◆ **Requirements**
Turn the lines below into a numbered list, leaving out any blank lines.

◆ **Provided information**

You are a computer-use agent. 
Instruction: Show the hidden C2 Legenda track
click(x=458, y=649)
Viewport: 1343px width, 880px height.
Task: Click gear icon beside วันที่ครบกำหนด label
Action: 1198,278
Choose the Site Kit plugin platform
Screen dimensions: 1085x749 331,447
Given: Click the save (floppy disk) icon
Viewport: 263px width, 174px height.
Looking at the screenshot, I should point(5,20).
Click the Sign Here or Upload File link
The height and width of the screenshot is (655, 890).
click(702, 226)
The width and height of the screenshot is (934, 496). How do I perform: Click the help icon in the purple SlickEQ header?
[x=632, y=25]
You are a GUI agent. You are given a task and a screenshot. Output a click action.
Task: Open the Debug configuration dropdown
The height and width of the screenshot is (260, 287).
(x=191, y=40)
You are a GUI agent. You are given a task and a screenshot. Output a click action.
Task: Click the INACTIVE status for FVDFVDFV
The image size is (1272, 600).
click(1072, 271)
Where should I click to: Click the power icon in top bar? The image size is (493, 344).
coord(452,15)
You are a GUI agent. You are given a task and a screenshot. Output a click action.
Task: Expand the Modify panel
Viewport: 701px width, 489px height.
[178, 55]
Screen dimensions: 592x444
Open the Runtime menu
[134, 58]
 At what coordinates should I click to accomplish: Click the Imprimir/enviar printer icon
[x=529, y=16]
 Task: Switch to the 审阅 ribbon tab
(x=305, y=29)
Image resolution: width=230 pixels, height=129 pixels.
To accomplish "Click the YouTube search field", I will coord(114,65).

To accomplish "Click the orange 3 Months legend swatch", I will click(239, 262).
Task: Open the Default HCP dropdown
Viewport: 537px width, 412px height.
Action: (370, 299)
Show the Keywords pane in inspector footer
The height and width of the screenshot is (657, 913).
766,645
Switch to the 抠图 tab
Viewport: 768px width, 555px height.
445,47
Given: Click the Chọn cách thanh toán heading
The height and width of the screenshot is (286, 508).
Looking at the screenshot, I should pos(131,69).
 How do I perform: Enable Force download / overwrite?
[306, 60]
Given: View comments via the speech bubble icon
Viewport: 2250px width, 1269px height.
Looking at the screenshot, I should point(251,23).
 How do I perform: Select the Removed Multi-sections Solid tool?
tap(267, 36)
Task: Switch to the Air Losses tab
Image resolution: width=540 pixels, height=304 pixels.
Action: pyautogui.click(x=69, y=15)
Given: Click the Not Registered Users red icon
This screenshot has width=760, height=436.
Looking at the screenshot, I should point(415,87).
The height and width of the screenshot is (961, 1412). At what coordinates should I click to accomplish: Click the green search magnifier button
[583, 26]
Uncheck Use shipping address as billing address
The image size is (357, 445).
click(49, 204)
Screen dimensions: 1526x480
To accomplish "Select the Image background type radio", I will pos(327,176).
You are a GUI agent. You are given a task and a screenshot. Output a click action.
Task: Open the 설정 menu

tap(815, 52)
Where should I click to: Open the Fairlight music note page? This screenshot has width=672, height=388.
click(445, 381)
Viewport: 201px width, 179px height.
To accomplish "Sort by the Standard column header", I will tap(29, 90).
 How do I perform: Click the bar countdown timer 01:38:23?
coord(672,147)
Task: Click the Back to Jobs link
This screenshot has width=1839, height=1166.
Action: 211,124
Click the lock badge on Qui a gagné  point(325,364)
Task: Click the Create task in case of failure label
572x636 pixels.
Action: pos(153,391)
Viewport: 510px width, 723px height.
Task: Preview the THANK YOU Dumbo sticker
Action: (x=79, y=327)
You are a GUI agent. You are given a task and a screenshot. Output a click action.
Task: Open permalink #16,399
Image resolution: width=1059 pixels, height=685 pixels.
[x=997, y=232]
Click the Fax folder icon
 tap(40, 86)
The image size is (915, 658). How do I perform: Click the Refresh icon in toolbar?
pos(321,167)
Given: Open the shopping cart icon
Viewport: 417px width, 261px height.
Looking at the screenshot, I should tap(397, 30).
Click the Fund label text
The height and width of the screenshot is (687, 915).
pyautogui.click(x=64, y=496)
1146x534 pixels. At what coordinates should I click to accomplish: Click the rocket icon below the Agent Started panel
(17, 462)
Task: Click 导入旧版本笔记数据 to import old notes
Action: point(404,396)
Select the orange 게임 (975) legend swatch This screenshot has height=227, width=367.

◆ **Exercise answer**
1. You are a computer-use agent. 
2. Instruction: Show the hidden C2 Legenda track
3. click(x=458, y=649)
4. Viewport: 1343px width, 880px height.
5. Task: Click gear icon beside วันที่ครบกำหนด label
6. Action: 1198,278
7. Choose the Site Kit plugin platform
8. Screen dimensions: 1085x749 331,447
9. Given: Click the save (floppy disk) icon
10. Viewport: 263px width, 174px height.
11. Looking at the screenshot, I should point(5,20).
12. Click the Sign Here or Upload File link
13. The height and width of the screenshot is (655, 890).
14. click(702, 226)
15. The width and height of the screenshot is (934, 496). How do I perform: Click the help icon in the purple SlickEQ header?
16. [x=632, y=25]
17. You are a GUI agent. You are given a task and a screenshot. Output a click action.
18. Task: Open the Debug configuration dropdown
19. The height and width of the screenshot is (260, 287).
20. (x=191, y=40)
21. You are a GUI agent. You are given a task and a screenshot. Output a click action.
22. Task: Click the INACTIVE status for FVDFVDFV
23. The image size is (1272, 600).
24. click(1072, 271)
25. Where should I click to: Click the power icon in top bar? The image size is (493, 344).
26. coord(452,15)
27. You are a GUI agent. You are given a task and a screenshot. Output a click action.
28. Task: Expand the Modify panel
29. Viewport: 701px width, 489px height.
30. [178, 55]
31. Screen dimensions: 592x444
32. Open the Runtime menu
33. [134, 58]
34.  At what coordinates should I click to accomplish: Click the Imprimir/enviar printer icon
35. [x=529, y=16]
36.  Task: Switch to the 审阅 ribbon tab
37. (x=305, y=29)
38. Image resolution: width=230 pixels, height=129 pixels.
39. To accomplish "Click the YouTube search field", I will coord(114,65).
40. To accomplish "Click the orange 3 Months legend swatch", I will click(239, 262).
41. Task: Open the Default HCP dropdown
42. Viewport: 537px width, 412px height.
43. Action: (370, 299)
44. Show the Keywords pane in inspector footer
45. The height and width of the screenshot is (657, 913).
46. 766,645
47. Switch to the 抠图 tab
48. Viewport: 768px width, 555px height.
49. 445,47
50. Given: Click the Chọn cách thanh toán heading
51. The height and width of the screenshot is (286, 508).
52. Looking at the screenshot, I should pos(131,69).
53.  How do I perform: Enable Force download / overwrite?
54. [306, 60]
55. Given: View comments via the speech bubble icon
56. Viewport: 2250px width, 1269px height.
57. Looking at the screenshot, I should point(251,23).
58.  How do I perform: Select the Removed Multi-sections Solid tool?
59. tap(267, 36)
60. Task: Switch to the Air Losses tab
61. Image resolution: width=540 pixels, height=304 pixels.
62. Action: pyautogui.click(x=69, y=15)
63. Given: Click the Not Registered Users red icon
64. This screenshot has width=760, height=436.
65. Looking at the screenshot, I should point(415,87).
66. The height and width of the screenshot is (961, 1412). At what coordinates should I click to accomplish: Click the green search magnifier button
67. [583, 26]
68. Uncheck Use shipping address as billing address
69. The image size is (357, 445).
70. click(49, 204)
71. Screen dimensions: 1526x480
72. To accomplish "Select the Image background type radio", I will pos(327,176).
73. You are a GUI agent. You are given a task and a screenshot. Output a click action.
74. Task: Open the 설정 menu
75. tap(815, 52)
76. Where should I click to: Open the Fairlight music note page? This screenshot has width=672, height=388.
77. click(445, 381)
78. Viewport: 201px width, 179px height.
79. To accomplish "Sort by the Standard column header", I will tap(29, 90).
80.  How do I perform: Click the bar countdown timer 01:38:23?
81. coord(672,147)
82. Task: Click the Back to Jobs link
83. This screenshot has width=1839, height=1166.
84. Action: 211,124
85. Click the lock badge on Qui a gagné  point(325,364)
86. Task: Click the Create task in case of failure label
87. 572x636 pixels.
88. Action: pos(153,391)
89. Viewport: 510px width, 723px height.
90. Task: Preview the THANK YOU Dumbo sticker
91. Action: (x=79, y=327)
92. You are a GUI agent. You are given a task and a screenshot. Output a click action.
93. Task: Open permalink #16,399
94. Image resolution: width=1059 pixels, height=685 pixels.
95. [x=997, y=232]
96. Click the Fax folder icon
97.  tap(40, 86)
98. The image size is (915, 658). How do I perform: Click the Refresh icon in toolbar?
99. pos(321,167)
100. Given: Open the shopping cart icon
101. Viewport: 417px width, 261px height.
102. Looking at the screenshot, I should tap(397, 30).
103. Click the Fund label text
104. The height and width of the screenshot is (687, 915).
105. pyautogui.click(x=64, y=496)
106. 1146x534 pixels. At what coordinates should I click to accomplish: Click the rocket icon below the Agent Started panel
107. (17, 462)
108. Task: Click 导入旧版本笔记数据 to import old notes
109. Action: point(404,396)
110. Select the orange 게임 (975) legend swatch This screenshot has height=227, width=367.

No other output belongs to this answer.